Bereitgestellter Text =>
"Heißläuferin" Erdatmosphäre
Erwärmung erfolgte zuletzt viermal so stark
Ein internationales Forscherteam rund um den Grazer Klimaforscher Gottfried Kirchengast hat herausgefunden, dass sich die Erdatmosphäre in den vergangenen 20 Jahren viermal so stark erwärmt hat, als noch in den Jahrzehnten davor. Nur eine Emissionsreduktion auf null könne den Prozess stoppen.
GRAZ/STEIERMARK. Dass sich die Erdatmosphäre in den vergangenen Jahrzehnten erwärmt hat, dürfte so weit bekannt sein. Ein Forscherteam der Universität Graz hat nun im Rahmen einer internationalen Studie belegt, wie rasch dieser Prozess vonstatten geht. Das Ergebnis: Seit Beginn des 21. Jahrhunderts hat die die weltweite Menge an Wärmeenergie in der Atmosphäre etwa viermal so stark zugenommen hat wie zwischen 1960 und 2000; in der Nordhemisphäre, außerhalb der Tropen, sogar rund sechsmal so stark.

Bereitgestellte Daten =>
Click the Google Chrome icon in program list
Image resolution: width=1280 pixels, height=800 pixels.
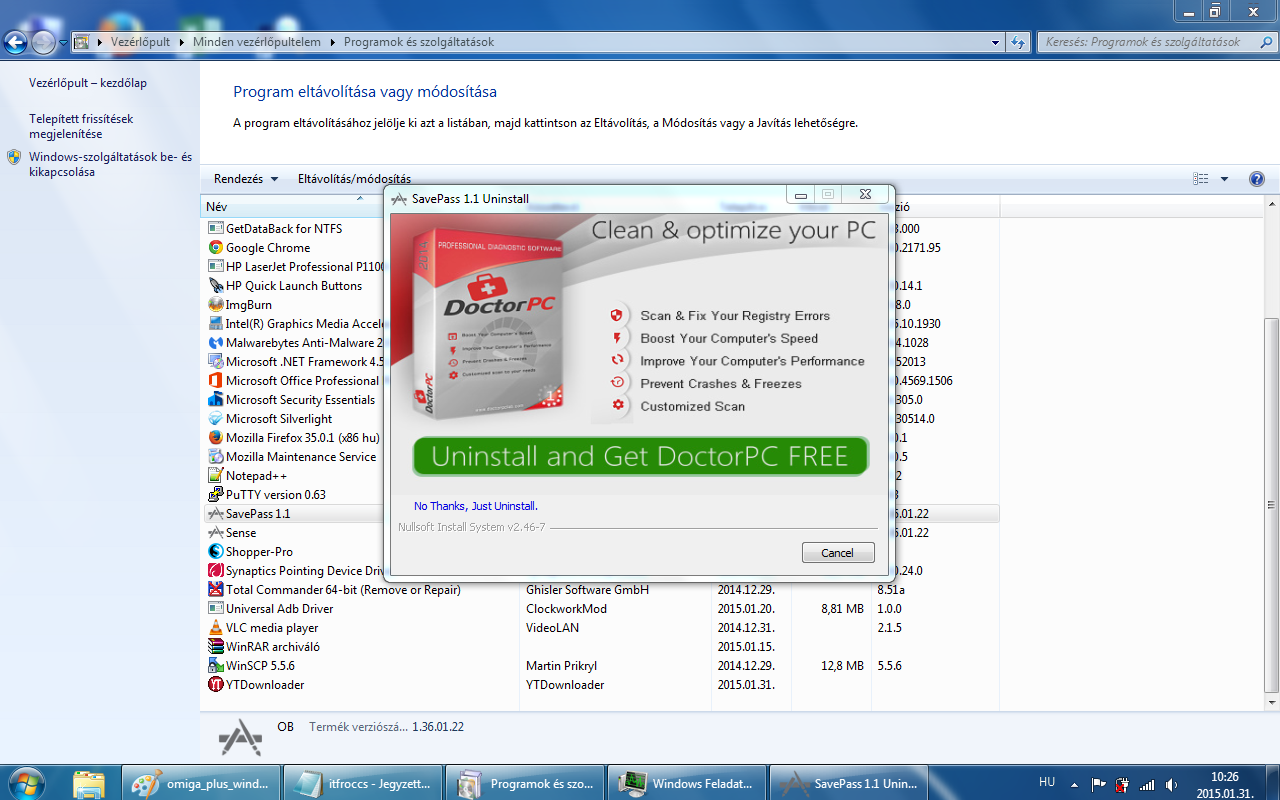pos(215,248)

Aufgabe => Tauschen Sie im Text zur Erwärmung der Erdatmosphäre "Forscherteam" gegen "Forschungsteam" aus, und geben Sie den Abschnitt von "GRAZ/STEIERMARK. Dass sich" bis einschließlich "sechsmal so stark." mit dieser Änderung wieder.

Lösung =>
GRAZ/STEIERMARK. Dass sich die Erdatmosphäre in den vergangenen Jahrzehnten erwärmt hat, dürfte so weit bekannt sein. Ein Forschungsteam der Universität Graz hat nun im Rahmen einer internationalen Studie belegt, wie rasch dieser Prozess vonstatten geht. Das Ergebnis: Seit Beginn des 21. Jahrhunderts hat die die weltweite Menge an Wärmeenergie in der Atmosphäre etwa viermal so stark zugenommen hat wie zwischen 1960 und 2000; in der Nordhemisphäre, außerhalb der Tropen, sogar rund sechsmal so stark.